> _SOURCE TEXT_:
Bedel Blog

Mar 11, 2019

Are You Making the Most of Your HSA?

The increase in high-deductible health plans is contributing to the rising popularity of Health Savings Accounts (HSAs). As of mid-year 2018, according to Morningstar, HSA assets reached $51 billion!

Can you invest the funds in your HSA? Yes, but here’s what you need to consider.

First, a quick refresher on health savings accounts is in order. HSAs are only available to those covered by a qualified high-deductible health plan (HDHP). The minimum deductible amounts are set by the IRS and for 2019 (unchanged from 2018) they are: $1,350 for self-only plans and $2,700 for a family plan. If your current health insurance deductible is less than these amounts, you do not have an HDHP and therefore are not eligible to set up an HSA.

For 2019, the HSA contribution limit is $3,500 for individuals and $7,000 for families (including both employee and employer contributions). If you’re age 55 or older, you’re allowed an additional HSA catch-up contribution of $1,000. HSA contributions are tax deductible, grow tax-free, and are distributed tax-free for qualified medical expenses. Along with triple-tax benefits, there aren’t any “use it or lose it” provisions associated with HSAs. This means that funds remaining in the account at the end of the year can be used for future medical expenses as well as long-term investment growth. That makes these accounts powerful savings vehicles!

Spending Accounts vs. Investment Accounts

There are essentially two ways to look at HSAs. The first is to view them as spending accounts, i.e. a source of ready cash for paying those high deductible amounts. The less traditional way is to view them as investment accounts, with your funds invested in stocks, bonds, or mutual funds. Neither viewpoint is wrong. However, investing HSA funds for long-term growth does have several advantages. The combination of compound and tax-free growth make HSAs a great savings vehicle for future medical costs, especially during retirement years when medical expenses tend to be higher.

> _INFORMATION SHOWN_:
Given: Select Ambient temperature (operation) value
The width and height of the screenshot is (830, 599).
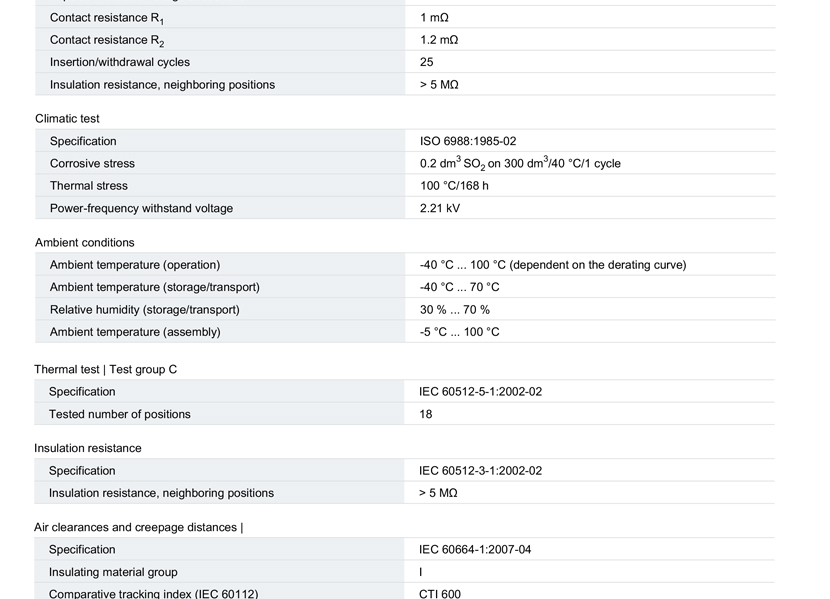Looking at the screenshot, I should 553,265.
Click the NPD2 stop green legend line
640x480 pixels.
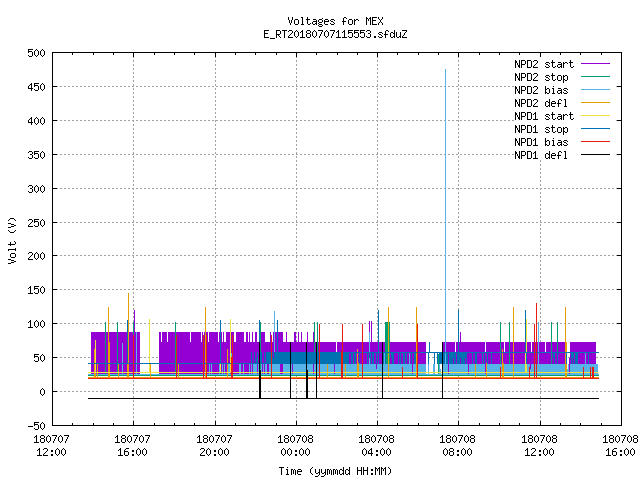coord(595,77)
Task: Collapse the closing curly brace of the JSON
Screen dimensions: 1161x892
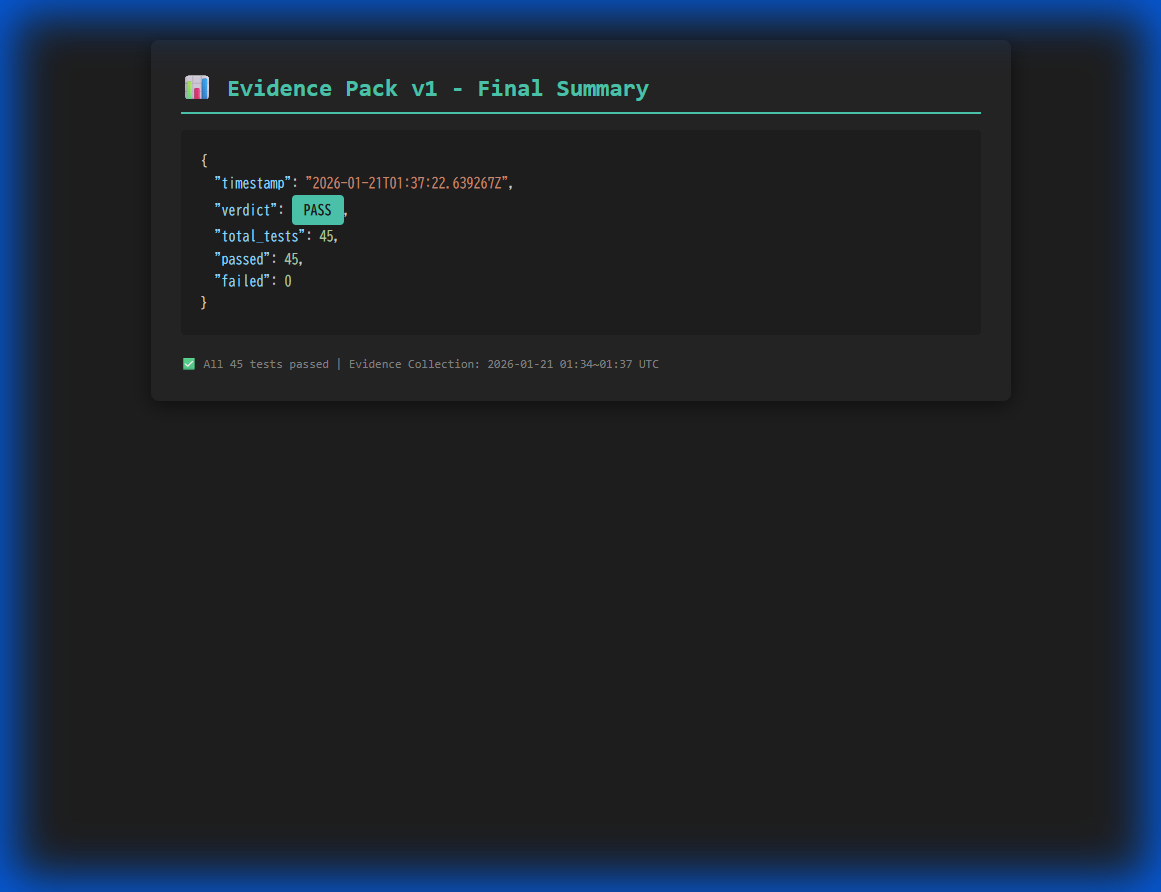Action: click(x=204, y=301)
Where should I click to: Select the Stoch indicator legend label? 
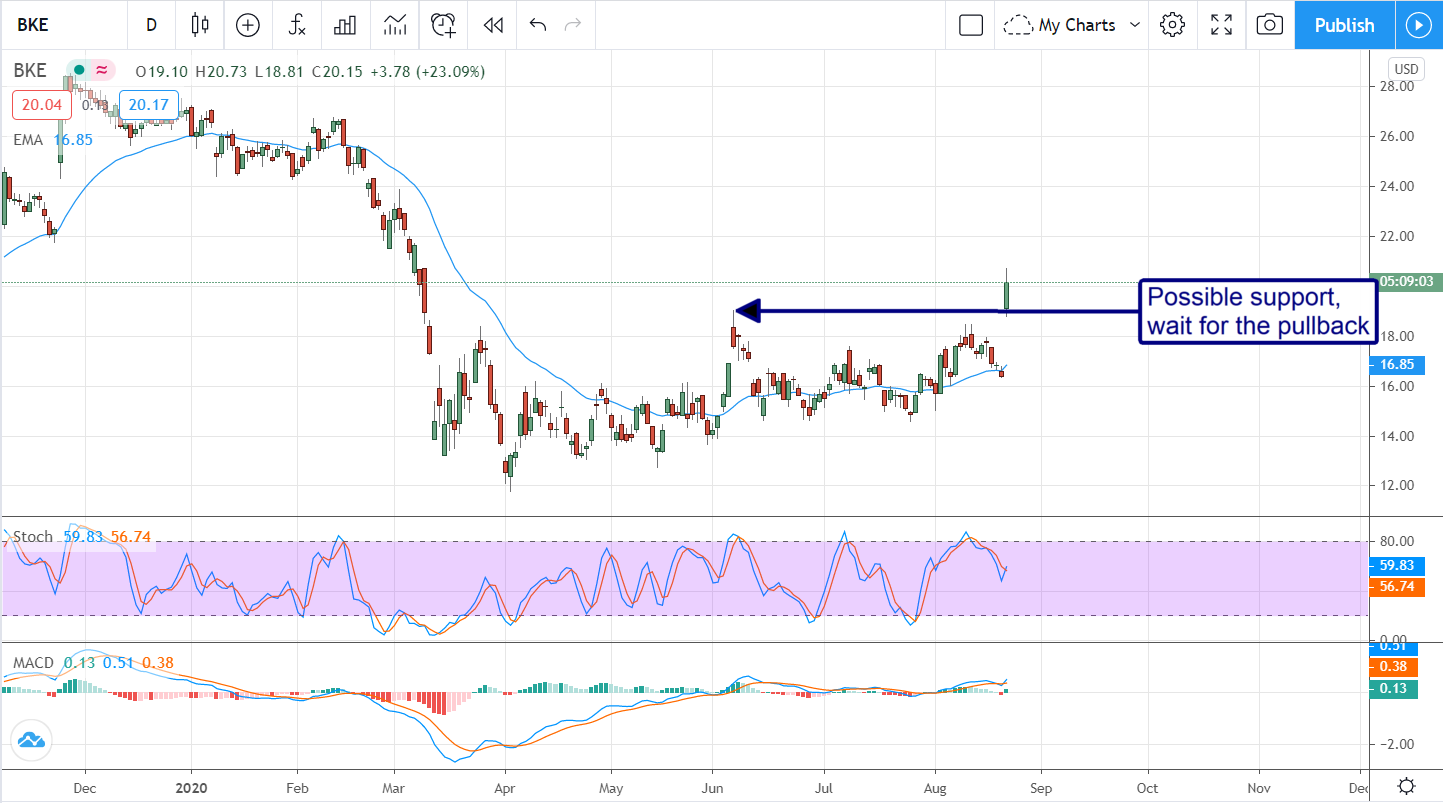click(x=32, y=537)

> _TASK BRIEF_:
From the HSA blog post, copy verbatim the stretch from "There are essentially" through "to be higher.".

> _RESPONSE TO THE EXERCISE_:
There are essentially two ways to look at HSAs. The first is to view them as spending accounts, i.e. a source of ready cash for paying those high deductible amounts. The less traditional way is to view them as investment accounts, with your funds invested in stocks, bonds, or mutual funds. Neither viewpoint is wrong. However, investing HSA funds for long-term growth does have several advantages. The combination of compound and tax-free growth make HSAs a great savings vehicle for future medical costs, especially during retirement years when medical expenses tend to be higher.